## Goal of the exercise
Copy out the lines starting at the one containing "The image size is (780, 881)." and running through to the end of the records. Omit the pictures from your answer.

##### Task input

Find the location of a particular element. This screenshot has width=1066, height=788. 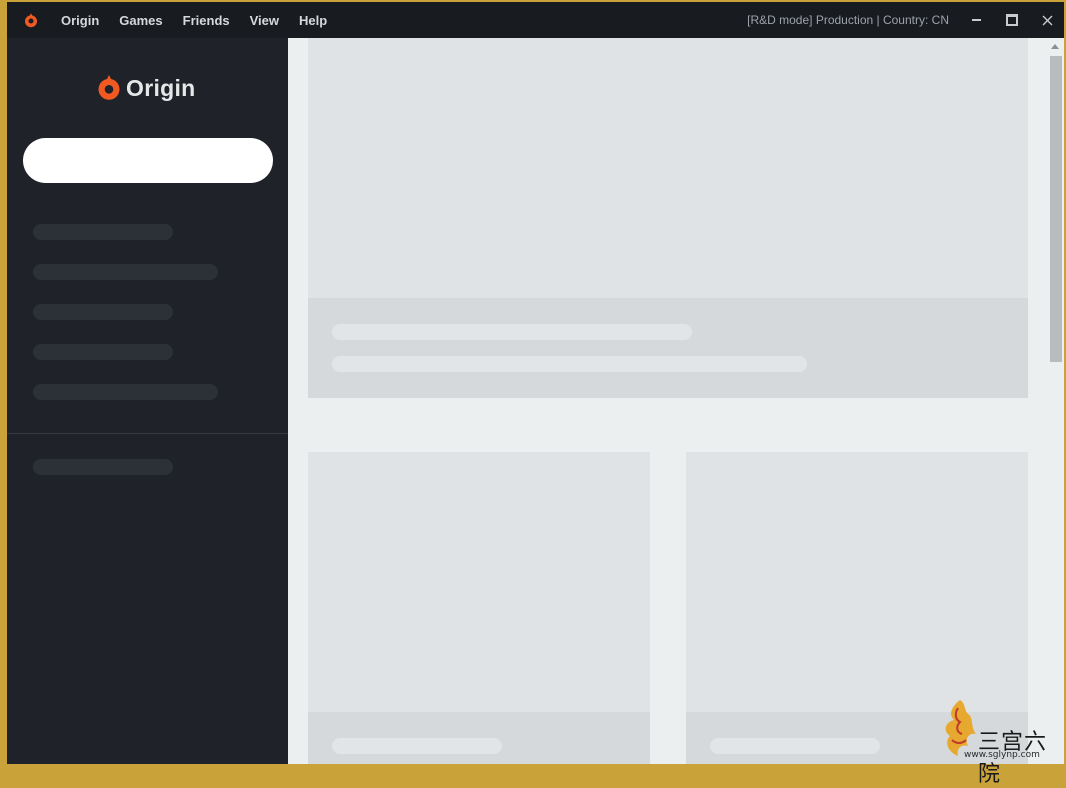

search-input is located at coordinates (148, 160).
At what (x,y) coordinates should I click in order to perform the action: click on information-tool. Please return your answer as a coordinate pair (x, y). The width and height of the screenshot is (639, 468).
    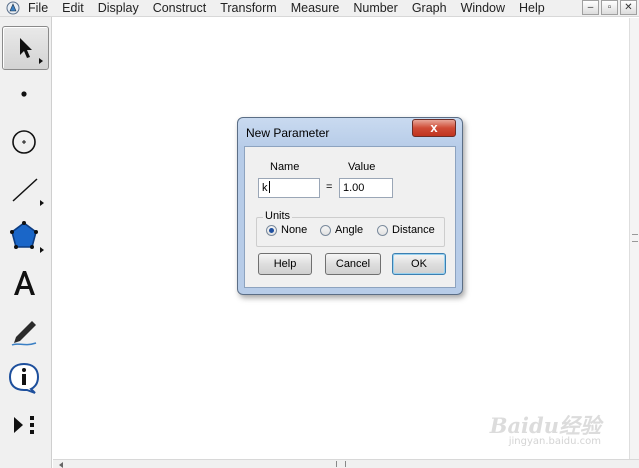
    Looking at the image, I should click on (26, 378).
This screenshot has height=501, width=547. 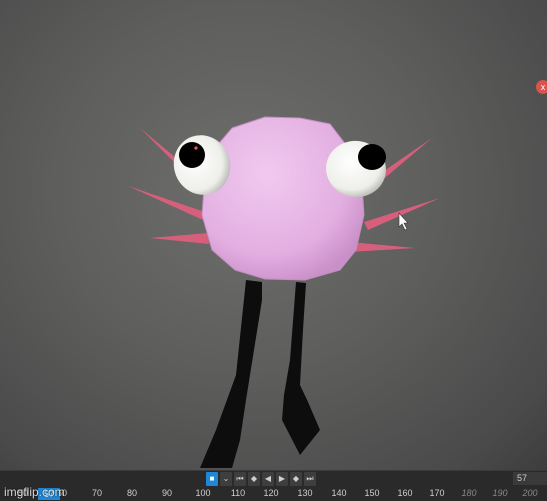 I want to click on body, so click(x=283, y=198).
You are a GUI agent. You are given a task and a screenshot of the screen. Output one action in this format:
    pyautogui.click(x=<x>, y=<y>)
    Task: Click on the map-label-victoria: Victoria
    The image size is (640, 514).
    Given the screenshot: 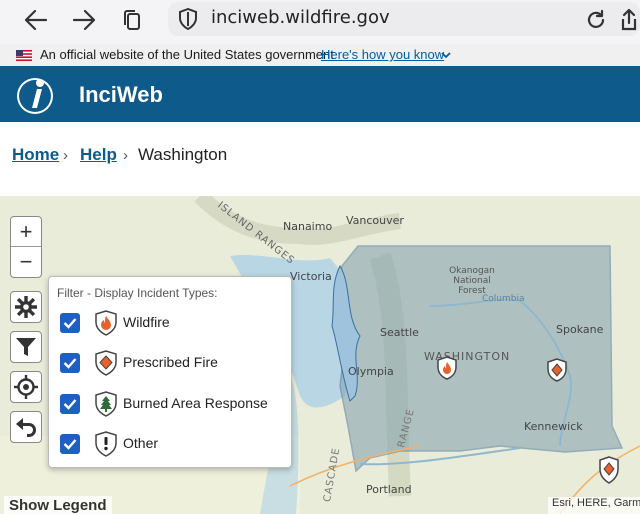 What is the action you would take?
    pyautogui.click(x=311, y=276)
    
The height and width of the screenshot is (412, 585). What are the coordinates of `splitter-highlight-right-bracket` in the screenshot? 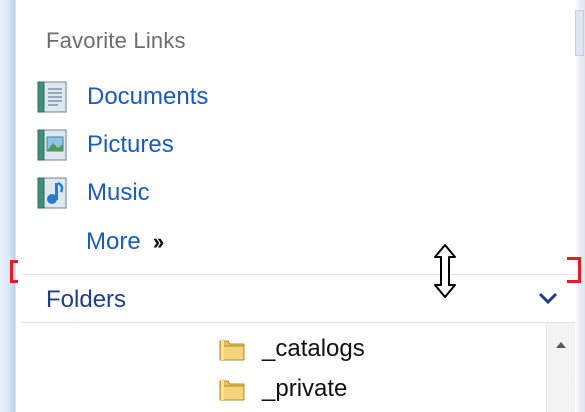 It's located at (574, 270).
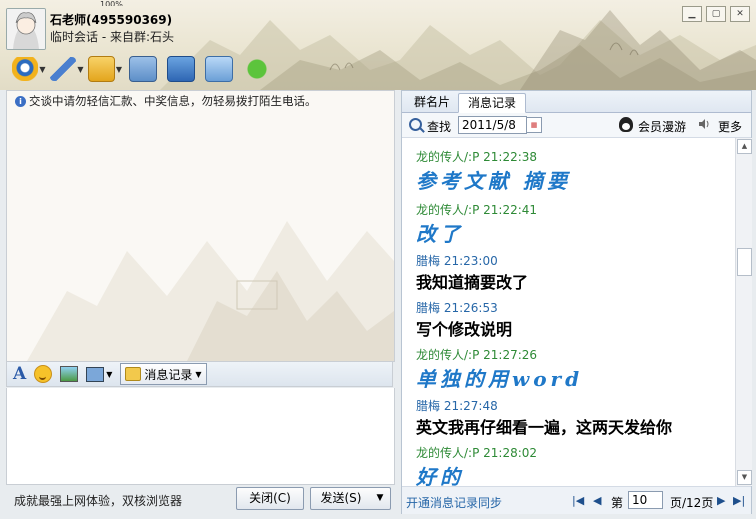 The width and height of the screenshot is (756, 519). What do you see at coordinates (740, 14) in the screenshot?
I see `close-window-button: ✕` at bounding box center [740, 14].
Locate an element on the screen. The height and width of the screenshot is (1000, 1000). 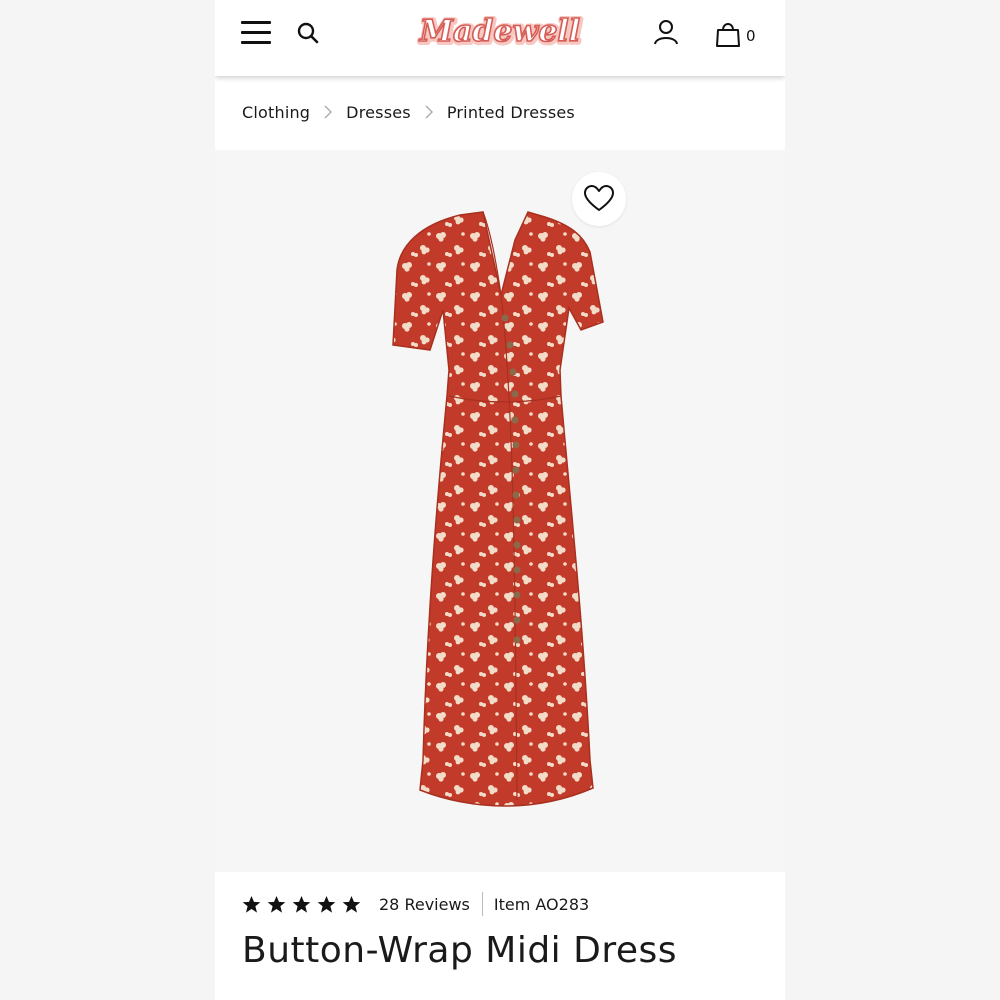
rating-row: 28 Reviews Item AO283 is located at coordinates (416, 904).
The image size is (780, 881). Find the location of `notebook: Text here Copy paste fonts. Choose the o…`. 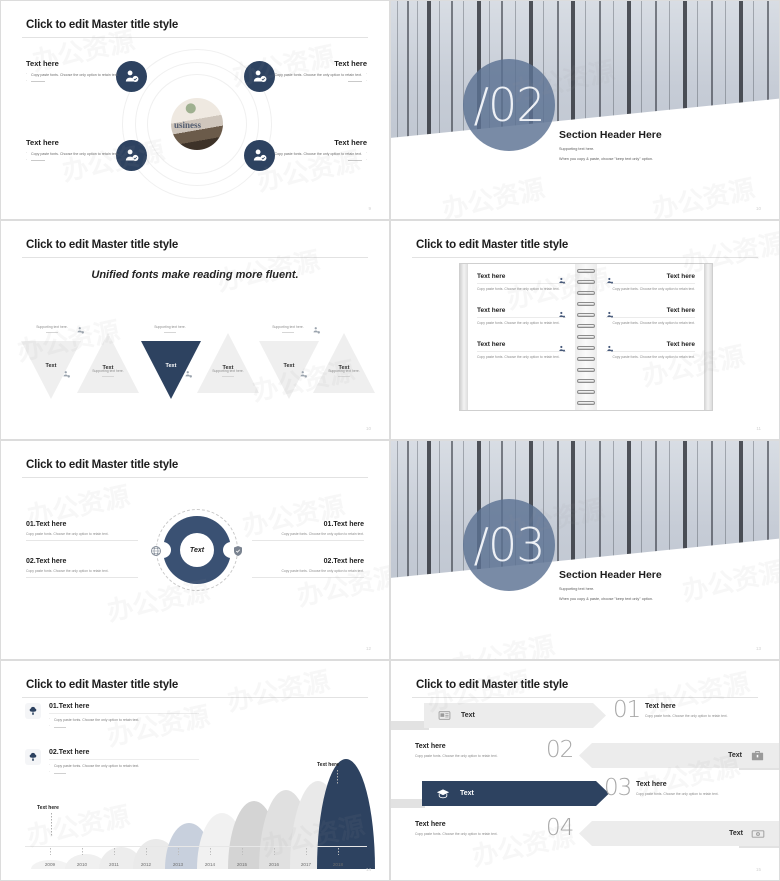

notebook: Text here Copy paste fonts. Choose the o… is located at coordinates (586, 337).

##########

## Answer below
The image size is (780, 881). Find the location of `notebook: Text here Copy paste fonts. Choose the o…`. 

notebook: Text here Copy paste fonts. Choose the o… is located at coordinates (586, 337).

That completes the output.